Friday, November 2, 2007

A couple weeks ago, Seeded Grapes walked into my empty classroom almost in tears. She had taken a job copy editing for an oil and gas magazine, but between that and teaching full-time she felt like she couldn't hold it down. She knew I was into writing and science and energy policy, so she asked if I wanted it. I felt bad that she was having a hard time of things, but thrilled for the opportunity.

She gave me the contact info of the editor, and I called her up and started a few days later. The office is by Войковская, one stop over on the circle line and three up on the green. From the metro station, you have to take a marshrutka to the office. Marshrutkas are vans that hold about a dozen people, which come according to no particular schedule and leave whenever they're full. Whoever's sitting closest to the driver collects everyone's 20 rubles, makes change if people need it, then gives the wad of cash to the driver. People get on and off whenever they feel like it--at red lights, in the middle of traffic jams, at the actual stops...

To get into the office complex I have to give my passport to a security guard in a little booth, who records my passport number and the time I arrive. I think my crappy Russian has made me memorable, so now they just wave me through.

The magazine's office has two floors. On the bottom floor are Алексей, Петр, Александр, Татияна, Ольга. Алексей and Петр are the layout guys. Петр is a tall, kindly older guy with flyaway gray hair, a stuffed Ice Age squirrel perched on his Mac computer, and a badass collection of Russian 80s pop. Алексей is shyer, and divides his time between tweaking the layout and firing darts into the dartboard upstairs by my desk with deadly accuracy. Александр is younger, grew up in Azarbaijan, and speaks perfect English. He sounds even more American than I do. I asked how his accent got so native-sounding, and he said he had Joey and Chandler to thank. He learned English entirely by watching Friends and Simpsons over and over, with English subtitles, analyzing what every line meant and repeating it.

Upstairs are me, the editor, Ягмур, and Лена.
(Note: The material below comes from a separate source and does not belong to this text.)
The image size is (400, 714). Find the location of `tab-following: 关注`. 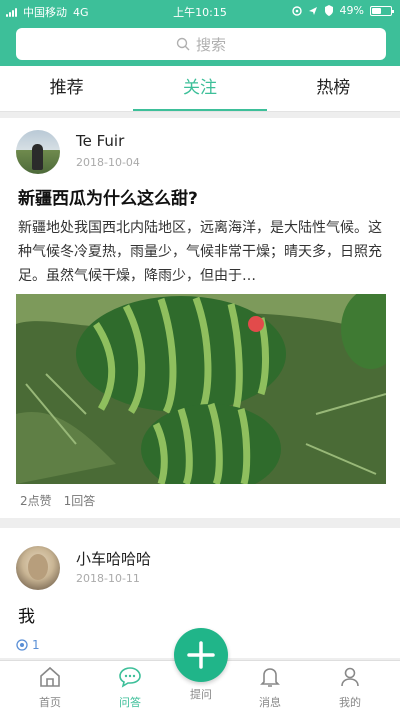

Ягмур and Лена write articles, they get sent to a very mediocre translation agency, come back in English that sounds like this:

"Visual demonstration was really impressive proving that minimum 50 bcm of gas is flared in reality with about 24 billion falling to Khanty-Mansiysk Autonomous District (KhMAD,Yugra) alone in 2006"

and I have to make it sound like English that people would actually want to read.

The articles range from the fairly dull (Volvo just released a new machine that lays pipeline), to pretty interesting (the government is saying you have to use the natural gas you find in oil fields, you can't just torch it all and release all that carbon), to the rather fascinating (an interview with an oil exec about his company's environmental practice...2 pages of masterful dodging, optimistic jargon, and comments bespeaking his paternalistic approach to his employees). I have to understand every sentence so I can reword it more readably, which is making me learn a ton about the industry.

My first day on the job, I saved my edited version of an article to my desktop instead of a network folder. The next day, I saw Seeded Grapes in school and she asked me, did the editor get ahold of you? I said no, and Seeded Grapes said You better call her... I did, and she let me have it. Where did you save that article? You just cost us 6 hours of work. I hired you to make things go smoother, and this is setting us back. You need to follow procedure. We can't have this kind of messing around. And so on. I apologized and explained what I did, hung up, felt bad for a while, then realized the absurdity of costing her 6 hours of work by working for 3 hours, saving it to the desktop of a computer that sits 2 feet away from her, and then being within constant reach by telephone.

Being around the office for another week showed me that that's how she often deals with her employees, by talking to them the way I don't think I'd talk to someone unless I was pretty sure I could never forgive them. According to Лена, a smart and softspoken woman from Belarus, it often costs her employees. Her loudness on the phone upstairs can be interesting, though..."Well, I think a man should go. It can't be me. I think you're the guy for the job. You can carry this off in Russian, right? That'll throw him a little....Yeah, bring him along too, that'll take some of the heat off you. He can push the tape recorder button in his pocket...Well, I know, but this isn't America, is it..."

I'm going to talk to her about going full time (I tried yesterday, but got a huge earful about catching her at a bad time). I'm enjoying the work, I like the staff, and I think I can handle her explosions. Plus she's clearly more interested in publishing my work than in getting laid.